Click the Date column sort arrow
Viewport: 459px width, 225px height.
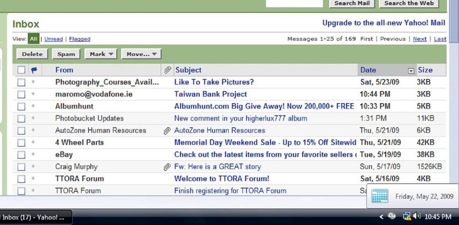click(x=411, y=71)
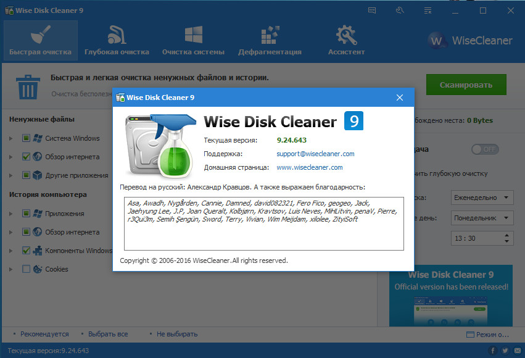Click the support@wisecleaner.com email link
Image resolution: width=525 pixels, height=358 pixels.
click(315, 154)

+++

* **Your instructions**: Copy each entry exactly as written. Pictures do not belong in the copy.

* **Expected answer**:
Click the Date column sort arrow
Viewport: 459px width, 225px height.
click(x=411, y=71)
Click the support@wisecleaner.com email link
Image resolution: width=525 pixels, height=358 pixels.
click(315, 154)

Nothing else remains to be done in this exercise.